When Your Intimate Moment
Becomes His Sword
by Dr. Jeanne King, Ph.D.
Have you ever wondered why you become so reserved in an abusive relationship that you yourself don’t even know who you are?
You don’t share your vulnerabilities with your abusive partner because you know too well what it can bring. The day will come when your shared vulnerability is used against you. And it will probably happen when your partner doesn’t get something he/she wants.
Your partner can run about pouting as though you wronged them. And then to get even, the sharing you now regret is flung at you as though it is his/her sword. No wonder, you don’t want to let your guard down and share with this person.

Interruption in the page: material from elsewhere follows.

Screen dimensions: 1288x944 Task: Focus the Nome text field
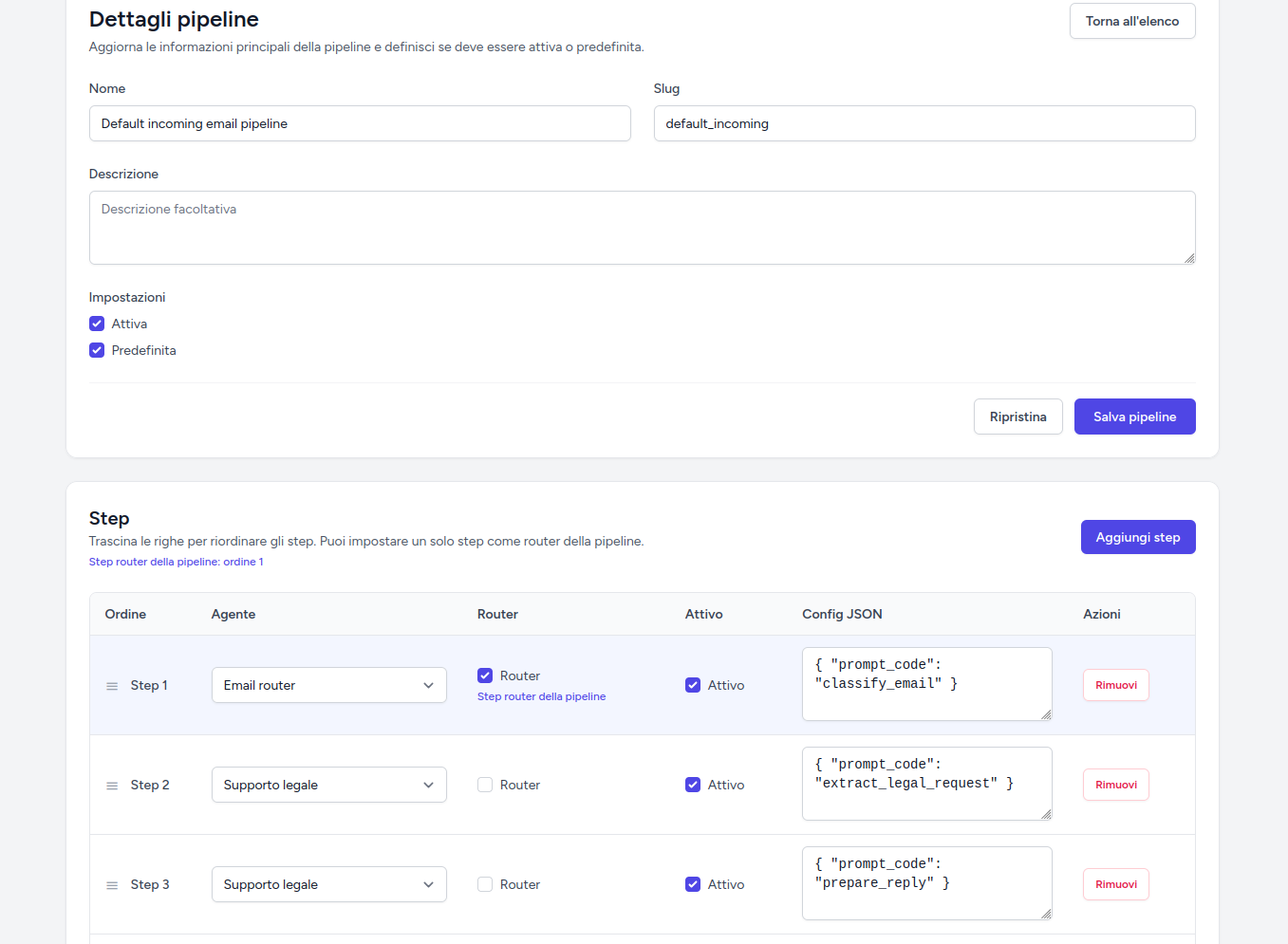[x=360, y=123]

Your Vulnerability - Their Weapon
Abusive people will pick up any weapon in their reach to strike when they are vulnerable. As long as it gets a rise out of you, they accomplish their mission. Here’s how this may play out in a real life situation. Take Megan and Steve, for example.
Megan has shared that she had a physical condition decades ago. Her sharing occurred in an intimate moment when the two of them were enjoying each other’s company. It was an innocent exchange in which the topic of the illness was something Steve was talking about in another context.

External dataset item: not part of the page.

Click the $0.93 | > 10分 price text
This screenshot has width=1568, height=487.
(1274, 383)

Without expecting anything other than closeness to come out of such a disclosure, Megan shares her ability to relate to the condition he is speaking about. At first, Megan is pleased to feel Steve’s embracing her and her circumstances (even though around something experienced years before).
Little does she know instead of building intimacy; he is fueling his war chest of baggage for use in the next battle. Weeks later, Steve makes a request of Megan and she is unwilling to comply. As is customary for their relationship, this opens the door for an ugly episode.
Steve takes her hesitation…resistance…refusal to yield to his wishes as a direct slight toward him and now the war is on. Steve becomes irate that Megan is “withholding.”
But is she really withholding? To the contrary, she is being authentic and there will be a price, as her authenticity doesn’t match his request. Her refusal to give into his wish/desire/demand becomes his “provocation,” so he says.
In his mind, he is “being provoked” and so he picks up the nearest weapon to fling about. It can very well be the shared disclosure exchanged in trust. And now before you know it, this shared moment is the sword of the day.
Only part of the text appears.